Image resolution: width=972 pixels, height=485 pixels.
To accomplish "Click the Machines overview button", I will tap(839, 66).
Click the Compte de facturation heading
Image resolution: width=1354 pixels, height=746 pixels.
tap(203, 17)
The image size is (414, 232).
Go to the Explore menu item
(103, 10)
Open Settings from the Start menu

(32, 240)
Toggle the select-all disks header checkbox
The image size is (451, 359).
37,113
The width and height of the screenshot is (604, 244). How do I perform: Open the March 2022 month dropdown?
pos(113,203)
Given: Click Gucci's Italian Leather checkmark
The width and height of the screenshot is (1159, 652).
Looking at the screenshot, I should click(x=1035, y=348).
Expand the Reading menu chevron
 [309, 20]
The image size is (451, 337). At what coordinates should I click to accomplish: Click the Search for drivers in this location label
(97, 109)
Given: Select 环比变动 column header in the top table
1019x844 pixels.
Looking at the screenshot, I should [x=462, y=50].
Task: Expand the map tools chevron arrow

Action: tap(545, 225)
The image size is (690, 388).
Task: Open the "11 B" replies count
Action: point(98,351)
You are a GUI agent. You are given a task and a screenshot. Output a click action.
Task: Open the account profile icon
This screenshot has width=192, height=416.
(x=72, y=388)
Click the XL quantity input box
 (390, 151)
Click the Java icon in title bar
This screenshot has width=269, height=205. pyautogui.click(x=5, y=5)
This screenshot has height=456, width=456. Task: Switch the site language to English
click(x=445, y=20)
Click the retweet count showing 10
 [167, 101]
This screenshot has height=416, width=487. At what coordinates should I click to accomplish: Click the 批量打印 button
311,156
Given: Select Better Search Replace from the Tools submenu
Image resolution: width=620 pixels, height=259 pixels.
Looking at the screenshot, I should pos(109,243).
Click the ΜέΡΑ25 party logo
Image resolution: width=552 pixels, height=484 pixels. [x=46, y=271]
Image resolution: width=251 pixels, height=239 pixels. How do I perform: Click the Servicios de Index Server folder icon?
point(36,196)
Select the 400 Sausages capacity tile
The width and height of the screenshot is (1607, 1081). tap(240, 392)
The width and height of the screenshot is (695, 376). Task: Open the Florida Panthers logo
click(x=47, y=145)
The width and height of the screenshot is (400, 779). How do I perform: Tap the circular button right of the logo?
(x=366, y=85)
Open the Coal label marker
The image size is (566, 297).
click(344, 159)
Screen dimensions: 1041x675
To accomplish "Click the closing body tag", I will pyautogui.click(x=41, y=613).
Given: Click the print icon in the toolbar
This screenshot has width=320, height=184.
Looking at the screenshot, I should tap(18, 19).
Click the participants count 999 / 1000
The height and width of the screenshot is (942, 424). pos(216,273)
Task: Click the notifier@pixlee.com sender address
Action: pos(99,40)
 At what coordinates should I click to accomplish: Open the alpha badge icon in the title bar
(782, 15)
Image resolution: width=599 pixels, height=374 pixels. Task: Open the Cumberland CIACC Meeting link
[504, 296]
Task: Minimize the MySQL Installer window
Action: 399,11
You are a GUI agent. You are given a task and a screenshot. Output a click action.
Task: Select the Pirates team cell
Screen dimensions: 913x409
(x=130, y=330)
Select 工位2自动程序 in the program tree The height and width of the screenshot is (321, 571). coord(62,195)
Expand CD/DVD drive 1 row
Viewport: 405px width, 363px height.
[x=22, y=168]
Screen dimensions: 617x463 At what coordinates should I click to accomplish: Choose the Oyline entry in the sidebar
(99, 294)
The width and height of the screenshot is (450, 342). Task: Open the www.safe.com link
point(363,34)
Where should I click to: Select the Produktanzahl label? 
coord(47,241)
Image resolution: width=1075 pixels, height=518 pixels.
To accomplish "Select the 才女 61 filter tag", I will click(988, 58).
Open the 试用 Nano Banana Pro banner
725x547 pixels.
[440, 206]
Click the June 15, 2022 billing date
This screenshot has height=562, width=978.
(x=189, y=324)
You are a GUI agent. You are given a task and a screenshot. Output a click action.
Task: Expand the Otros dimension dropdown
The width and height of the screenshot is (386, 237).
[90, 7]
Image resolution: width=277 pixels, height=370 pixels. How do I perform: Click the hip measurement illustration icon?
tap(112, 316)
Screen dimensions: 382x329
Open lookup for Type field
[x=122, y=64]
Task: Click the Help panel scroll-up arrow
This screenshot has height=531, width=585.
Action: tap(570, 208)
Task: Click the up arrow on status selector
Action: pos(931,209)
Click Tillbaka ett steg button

- TASK DIRECTIONS -
Reproduce, with no other lines, the one containing "Image resolution: width=1075" and all lines after it through the end of the data above.

- RESPONSE TO THE TASK -
Image resolution: width=1075 pixels, height=518 pixels.
To accomplish "Select the 才女 61 filter tag", I will click(988, 58).
Open the 试用 Nano Banana Pro banner
725x547 pixels.
[440, 206]
Click the June 15, 2022 billing date
This screenshot has height=562, width=978.
(x=189, y=324)
You are a GUI agent. You are given a task and a screenshot. Output a click action.
Task: Expand the Otros dimension dropdown
The width and height of the screenshot is (386, 237).
[90, 7]
Image resolution: width=277 pixels, height=370 pixels. How do I perform: Click the hip measurement illustration icon?
tap(112, 316)
Screen dimensions: 382x329
Open lookup for Type field
[x=122, y=64]
Task: Click the Help panel scroll-up arrow
This screenshot has height=531, width=585.
Action: tap(570, 208)
Task: Click the up arrow on status selector
Action: pos(931,209)
Click Tillbaka ett steg button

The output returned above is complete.